Triggered emails have yielded over 100% higher click rates than non-triggered emails and 71% higher open rates.
One study even showed how a retailer used automated emails to generate 175% more revenue and boost conversion rates by 83%.
Why are they so effective?
1. They use customer behavior to segment your list
You’ve shopped on Amazon before right? (If not then congratulations on being 1 in a gazillion)
Then you’ve probably experienced how they send you emails based on what you’ve been searching for. I recently searched for some books on business and marketing. Look at what Amazon sent me after…
It’s simple and effective and it led to me making a purchase.
2. Capable of using environmental triggers to engage subscribers
Triggered emails act on your customer’s behavior. This allows you to overcome his objections and make him comfortable with your product/service.
For example, when your customer has whipped out his credit card and is punching his details in, it’s safe to say he’s interested. If your customer stops for whatever reason, your purchase abandonment series will take over and help you make the sale.

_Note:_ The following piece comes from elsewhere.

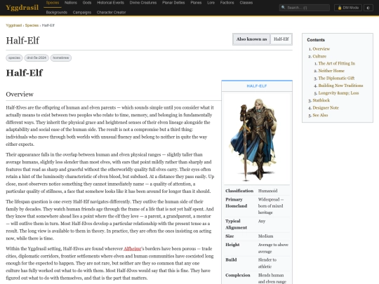
Task: Follow the Species breadcrumb link
Action: (32, 25)
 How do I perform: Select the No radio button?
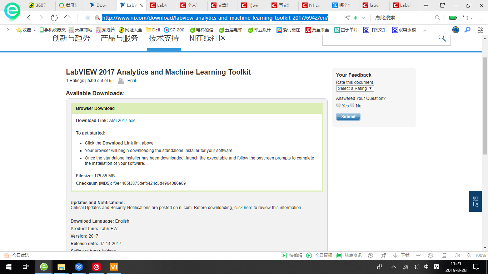[x=352, y=105]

3. Eliminates you from the equation
One of the greatest things about triggered emails is that they do the heavy lifting for you. Once created, you have a reactive system that will boost your bottom line.

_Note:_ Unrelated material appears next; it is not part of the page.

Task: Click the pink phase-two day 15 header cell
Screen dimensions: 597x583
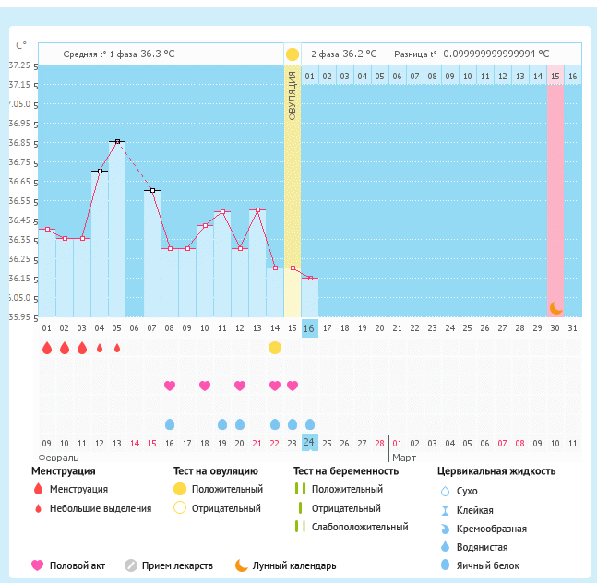Action: point(555,76)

Ready to start using triggered emails?
Overwhelming Subscribers With Options
The New York Times conducted a study to test the influences of choices and options on buying decisions.

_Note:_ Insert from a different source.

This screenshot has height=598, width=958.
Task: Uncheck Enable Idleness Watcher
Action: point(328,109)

They gave various choices of jam flavors on two different days and measured how much jam was sold.
When presented with 24 different types of flavors, 60% of people tasted the jams, but only 3% actually bought anything.
However, on a day when only 6 flavors were available, 40% of people tasted the jams and 30% of them made purchases. Resulting in 600% more jam sold.A common mistake that people make is sending emails that push readers into conflicting paths and give too much options.Click To Tweet
While having a wealth of options may seem like a good thing, research constantly proves that it’s not. So limit your options and stick to one call to action in your emails.
Using A Generic Opt-in Reward
The stronger the appeal of your opt-in reward, the higher your conversions will be. Makes sense doesn’t it?
But how do you go about creating an opt-in offer that’ll cause readers to throw their email addresses at you?
- Start with your ideal customer. Step into his shoes. Get information on not just demographic but psychographics. What are their values? Dream solutions? What have they done in the past? The more time and effort you spend on this step the better your end opt-in offer will be.
- Come up with your opt-in idea. Using the information about your audience, you can create an ebook, interview, template or drip style course that helps them. If possible, try making the opt-in specific to the content your audience is consuming. Brian did this and increased conversions by a jaw dropping 785%.
- Test your opt-in and launch. Create a landing page to direct traffic to and test different opt-ins. Your bound to hit a home run if you keep testing.
Not Collecting Data To Drive Your Actions
What do you base your email marketing decisions on?
If you’re just throwing different ideas out there and seeing what sticks, you’re going about it the wrong way.
To make real progress with email marketing, you need to constantly test and collect data.
Take the best practices, do the opposite, add your own spin to things. Whatever you do, don’t make blind decisions. Collect data and information so you can constantly upgrade your email marketing efforts and squeeze the maximum ROI from it.